### TASK OBJECTIVE
Write out every line below exactly, from the line containing "Open the trophy icon in top toolbar" down through the line containing "click(978, 259)", both ends included. Leave the pictures out of your answer.

Entries on finding words and elements:
— BEGIN —
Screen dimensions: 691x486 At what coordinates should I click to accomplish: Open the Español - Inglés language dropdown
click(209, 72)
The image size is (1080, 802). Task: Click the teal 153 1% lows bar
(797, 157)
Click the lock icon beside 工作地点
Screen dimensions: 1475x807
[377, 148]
— END —
— BEGIN —
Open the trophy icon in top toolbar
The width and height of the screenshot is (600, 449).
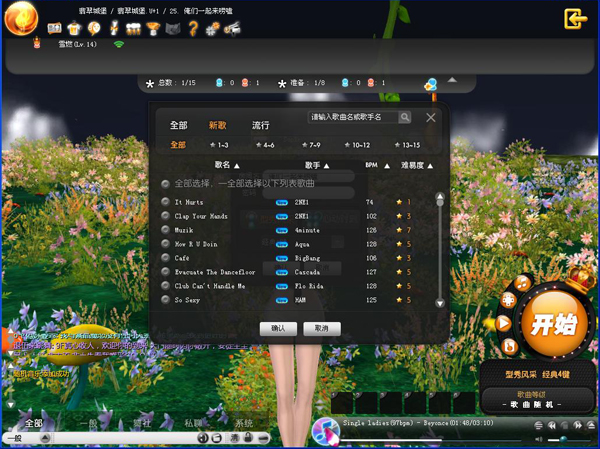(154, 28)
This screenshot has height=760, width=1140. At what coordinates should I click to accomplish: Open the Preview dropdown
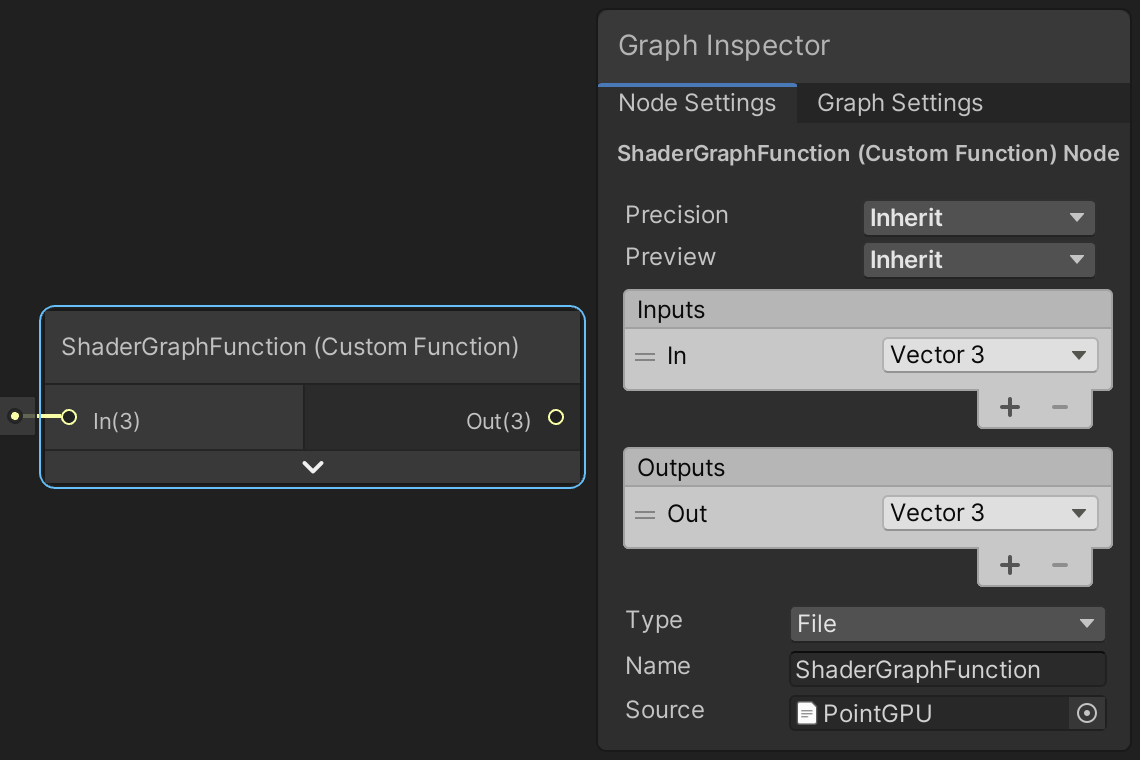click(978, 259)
— END —
### EXERCISE RESPONSE
Open the trophy icon in top toolbar
The width and height of the screenshot is (600, 449).
(154, 28)
This screenshot has height=760, width=1140. At what coordinates should I click to accomplish: Open the Preview dropdown
click(978, 259)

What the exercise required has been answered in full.